Vous me demandez si j’ai aimé.

La question est peut — on vivre sans aimer ?

Et je vous répondrais

D7s mon premier souffle, malgré l’air ambiant qui me brûlait la poitrine, j’ai aimé.

J’ai aimé les mains soyeuses de la sage femme qui me baignait, j’ai aimé la chaleur du corps de ma mère, je me suis délectée de la voix sensible et joyeuse de mon père. J’ai dévoré gloutonnement le lait tiède de mon biberon. J’ai humé follement les parfums enivrants des femmes virevoltant autour de moi, me prenant dans leurs bras, s’extasiant de mes moindres mimiques.

Je n’ai pas aimé, j’ai adoré avec passion, le ressac de la mer, les cliquetis des bateaux dans le port de Fécamp, les facéties des mésanges bleues et des rouges gorges prétentieux, jusqu’à en avoir la chair de poule. J’ai communié de tout mon être avec mère Nature, mes pieds dans sa terre, mon corps dans la brise, mes bras enlaçant l’horizon et ma tête dans les nuages, ne faisant qu’un avec le cosmos ; oui j’ai aimé avec passion à m’en brûler les ailes, à perdre la raison en même temps que je souffrais atrocement de la laideur du monde..

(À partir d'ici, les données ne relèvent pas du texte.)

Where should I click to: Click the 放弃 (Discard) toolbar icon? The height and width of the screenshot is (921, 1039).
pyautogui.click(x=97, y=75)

 J’ai transcendé l’abject avec mes coquelicots bleus et mes tourbillons de feu, loin des paradis artificiels. Poésie, nous avons flirté de longs mois ensemble dans le temple de nature de Baudelaire où les couleurs et les sons se répondent, puis nous avons voyagé sur la chenille de 18 mètres de Desnos pour voler le tableau noir du malheur du cancre de Prévert.

Oui j’ai aimé autant que j’ai souffert et ne veux rien changer.

Ai -je aimé d’amitié ? : oui d’une affection exclusive et possessive, ambiguë parfois dans les affres de mon adolescence tourmentée.

Ai je aimé avec un grand A ? : Oui, précocement et étonnamment timidement. La peur au ventre de perdre ma liberté, de m’attacher, et de perdre l’être aimé. Le temps a eu raison de mes réticences, 20 longues années peut — être et j’ai enfin accepté mon homme dans sa totalité et je n’ai plus mis de frein à notre bonheur dans ce monde éphémère.

J’ai aimé comme une mère louve mes petits et les ai défendus crocs et griffes, je les ai cependant, par amour véritable, guidés vers leur indépendance. J’ai versé des larmes d’encre et de sang à leur départ successif, mais, j’ai appris lentement à m’aimer moi — même.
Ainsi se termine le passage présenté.